После ужина Федор повел на водопой коней. Было уже совсем темно. В улицах — ни костров, ни песен, ни громкого говора, обычных на привале. Даже света не было в избах. Над селом в черном мраке стояли особенные звуки и шорохи — спутники кавалерийских бивуаков: едва слышная и дробная стукотня копыт, ржание коней, приглушенные голоса людей. Чувствовалась близость фронта, и от этого становилось жутковато. Колодцев в селе оказалось много, и никакой толчеи у корыта, как иногда случалось, не было. Федор попотчевал коней, тихо посвистел, чтоб дружнее пили, и повернул назад. К колодцу еще кто-то подводил лошадей. Федор вгляделся.
— Это ты, Пашка? — окликнул он.
— А-а, я было и не узнал тебя, — отозвался тот. — Темень — глаз коли. Ты уж напоил?
— Ага.
— Ну, постой немного, вместе пойдем. — Пашка поймал болтавшееся ведро и загремел им, спуская в колодец.
Пока Пашка лил в корыто воду, Федор свернул цигарку, закурил.
— Ну как, в середке-то не екает? — смеясь, спросил он. — Говорят, противник совсем близко.

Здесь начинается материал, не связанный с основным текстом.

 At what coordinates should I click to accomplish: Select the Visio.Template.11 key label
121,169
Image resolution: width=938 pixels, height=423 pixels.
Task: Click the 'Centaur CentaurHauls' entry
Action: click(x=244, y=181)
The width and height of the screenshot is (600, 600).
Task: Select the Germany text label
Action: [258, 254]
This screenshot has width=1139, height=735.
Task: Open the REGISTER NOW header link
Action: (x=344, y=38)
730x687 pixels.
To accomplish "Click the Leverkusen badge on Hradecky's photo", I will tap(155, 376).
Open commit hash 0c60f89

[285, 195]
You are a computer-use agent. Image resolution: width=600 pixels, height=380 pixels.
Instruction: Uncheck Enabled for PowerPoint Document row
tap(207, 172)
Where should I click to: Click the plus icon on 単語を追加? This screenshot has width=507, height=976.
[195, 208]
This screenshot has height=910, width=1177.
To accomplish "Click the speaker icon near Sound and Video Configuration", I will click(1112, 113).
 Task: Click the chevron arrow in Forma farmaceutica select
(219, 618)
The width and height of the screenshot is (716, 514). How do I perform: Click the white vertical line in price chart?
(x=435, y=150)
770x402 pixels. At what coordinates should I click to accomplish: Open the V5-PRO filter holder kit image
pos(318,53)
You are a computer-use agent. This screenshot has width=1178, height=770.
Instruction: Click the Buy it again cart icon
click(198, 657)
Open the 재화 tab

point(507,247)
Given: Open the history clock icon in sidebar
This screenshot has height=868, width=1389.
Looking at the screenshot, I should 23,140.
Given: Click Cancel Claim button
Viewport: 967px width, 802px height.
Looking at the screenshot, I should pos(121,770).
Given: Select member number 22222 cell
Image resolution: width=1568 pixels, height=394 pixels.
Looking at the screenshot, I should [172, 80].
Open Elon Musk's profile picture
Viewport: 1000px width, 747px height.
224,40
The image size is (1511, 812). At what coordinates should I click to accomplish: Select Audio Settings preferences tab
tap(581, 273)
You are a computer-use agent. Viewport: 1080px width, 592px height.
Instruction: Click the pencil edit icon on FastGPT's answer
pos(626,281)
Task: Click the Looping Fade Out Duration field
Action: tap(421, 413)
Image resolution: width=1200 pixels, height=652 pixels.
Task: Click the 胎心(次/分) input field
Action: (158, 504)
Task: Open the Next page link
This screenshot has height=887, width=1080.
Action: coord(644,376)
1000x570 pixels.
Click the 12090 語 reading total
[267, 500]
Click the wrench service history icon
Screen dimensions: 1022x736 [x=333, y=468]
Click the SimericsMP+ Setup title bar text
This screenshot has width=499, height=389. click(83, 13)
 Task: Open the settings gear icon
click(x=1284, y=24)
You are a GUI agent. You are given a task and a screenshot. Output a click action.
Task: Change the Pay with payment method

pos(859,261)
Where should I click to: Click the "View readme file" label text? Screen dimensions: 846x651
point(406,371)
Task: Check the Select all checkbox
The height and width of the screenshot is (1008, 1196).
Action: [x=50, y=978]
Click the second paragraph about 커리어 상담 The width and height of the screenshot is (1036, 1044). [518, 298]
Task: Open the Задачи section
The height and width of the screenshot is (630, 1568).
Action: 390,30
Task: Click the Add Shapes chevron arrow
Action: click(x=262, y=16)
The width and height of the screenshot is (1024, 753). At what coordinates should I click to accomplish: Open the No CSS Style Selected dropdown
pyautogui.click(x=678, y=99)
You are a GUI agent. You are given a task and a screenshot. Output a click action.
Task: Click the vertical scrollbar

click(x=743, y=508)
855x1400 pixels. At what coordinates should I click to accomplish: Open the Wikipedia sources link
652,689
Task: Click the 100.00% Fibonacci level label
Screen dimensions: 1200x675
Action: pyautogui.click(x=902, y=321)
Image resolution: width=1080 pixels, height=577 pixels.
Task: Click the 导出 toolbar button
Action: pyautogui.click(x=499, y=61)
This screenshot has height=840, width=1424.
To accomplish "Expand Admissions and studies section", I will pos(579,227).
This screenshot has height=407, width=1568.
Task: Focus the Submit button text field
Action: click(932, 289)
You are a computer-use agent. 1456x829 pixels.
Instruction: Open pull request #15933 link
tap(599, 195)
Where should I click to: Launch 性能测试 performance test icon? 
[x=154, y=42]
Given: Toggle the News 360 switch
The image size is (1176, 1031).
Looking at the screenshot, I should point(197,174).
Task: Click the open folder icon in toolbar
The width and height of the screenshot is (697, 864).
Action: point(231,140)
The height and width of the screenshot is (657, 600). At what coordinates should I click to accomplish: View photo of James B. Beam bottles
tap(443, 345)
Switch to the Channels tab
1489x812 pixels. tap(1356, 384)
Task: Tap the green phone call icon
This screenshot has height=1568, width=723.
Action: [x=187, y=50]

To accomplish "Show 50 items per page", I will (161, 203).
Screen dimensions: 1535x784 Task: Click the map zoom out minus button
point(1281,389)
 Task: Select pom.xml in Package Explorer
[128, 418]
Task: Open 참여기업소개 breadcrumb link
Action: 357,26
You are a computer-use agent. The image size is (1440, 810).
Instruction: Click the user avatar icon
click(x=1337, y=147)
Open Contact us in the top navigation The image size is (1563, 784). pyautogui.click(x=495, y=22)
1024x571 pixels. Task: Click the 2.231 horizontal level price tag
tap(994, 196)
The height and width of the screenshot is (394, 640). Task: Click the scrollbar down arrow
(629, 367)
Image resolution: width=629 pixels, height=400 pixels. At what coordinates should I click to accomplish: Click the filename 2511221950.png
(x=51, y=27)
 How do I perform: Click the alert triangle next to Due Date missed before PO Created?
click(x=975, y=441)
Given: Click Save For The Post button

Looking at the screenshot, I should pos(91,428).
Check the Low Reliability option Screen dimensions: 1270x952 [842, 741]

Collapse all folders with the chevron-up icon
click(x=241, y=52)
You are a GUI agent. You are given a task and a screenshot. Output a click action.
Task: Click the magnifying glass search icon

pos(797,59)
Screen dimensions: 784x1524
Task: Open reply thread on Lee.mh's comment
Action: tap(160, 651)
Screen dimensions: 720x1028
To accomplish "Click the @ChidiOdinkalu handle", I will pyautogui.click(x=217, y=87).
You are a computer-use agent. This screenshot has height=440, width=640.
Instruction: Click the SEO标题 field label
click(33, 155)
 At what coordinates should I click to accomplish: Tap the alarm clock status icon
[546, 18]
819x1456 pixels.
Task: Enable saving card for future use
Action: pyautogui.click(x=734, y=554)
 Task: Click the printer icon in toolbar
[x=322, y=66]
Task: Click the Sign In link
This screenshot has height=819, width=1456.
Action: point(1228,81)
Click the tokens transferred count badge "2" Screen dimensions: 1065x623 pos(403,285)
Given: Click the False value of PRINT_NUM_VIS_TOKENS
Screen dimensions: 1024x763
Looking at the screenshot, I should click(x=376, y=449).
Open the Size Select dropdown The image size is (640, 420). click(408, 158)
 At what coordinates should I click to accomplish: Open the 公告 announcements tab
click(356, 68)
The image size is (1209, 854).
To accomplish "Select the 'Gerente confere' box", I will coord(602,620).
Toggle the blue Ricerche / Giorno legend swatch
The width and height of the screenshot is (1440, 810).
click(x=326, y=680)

— Немножко, паря, того… есть, — признался Пашка. — Тр-р, супостат! Есть немножко. Тут ведь не на кулачках — лежачего, мол, не бьют.
— Да, веселого мало.
— Какое там! Дай прикурю.
Они остановились, и Пашка, чмокая губами, прижег от Федоровой цигарки.
— А я, паря, письмецо получил. Забыл тебе сказать.
— Ну? Из дома? — Федор повеселел.
— Угу. От отца.
— Мне чего-то давно не пишут, — раздумчиво сказал Федор. — Давно чего-то нет. Как уехали из Болграда… Чего же там новья?
— Пишет отец — свадьбу сыграли. Надьку замуж выдали. Во, паря!
Федора будто по голове стукнули. Он вдруг подавился дымом и долго надрывно кашлял. Ловил выскользнувший из руки повод и никак не мог его поймать.
— Будя брехать-то! — сердито сказал он и как-то судорожно хохотнул. Смех у него получился странный, неестественный, какой-то чужой.
— Ей-бо, правда! Я и сам удивляюсь. Вроде бы и не похоже было. А? За Трошку за Абанкина, — И сострил: — За блинешника.
— Будя брехать! — снова вырвалось у Федора уже как-то просяще, и он махнул рукой, словно бы защищаясь от этой страшной вести.
— Да ей-богу же правда, вот чудак-то! — без ножа резал его Пашка. — Ты что ж, не веришь мне, что ли? Какая же мне нужда брехать! — Об отношениях Федора и сестры Пашке, конечно, было известно. Но, во-первых, не все ему было известно. Не все! А во-вторых, он по свойству своего характера просто пока не мог понять, сколь может любовь в подобных случаях быть серьезной и крепкой.
Если бы Федору сказали, что хутор сгорел дотла и даже места этого не признаешь — суховей даже и пепел по степи развеял, — и тогда все существо его вряд ли бы так взбунтовалось, как теперь. Сознание его отказывалось понимать эту весть. И в мыслях и в чувствах его вдруг все смешалось и закружилось.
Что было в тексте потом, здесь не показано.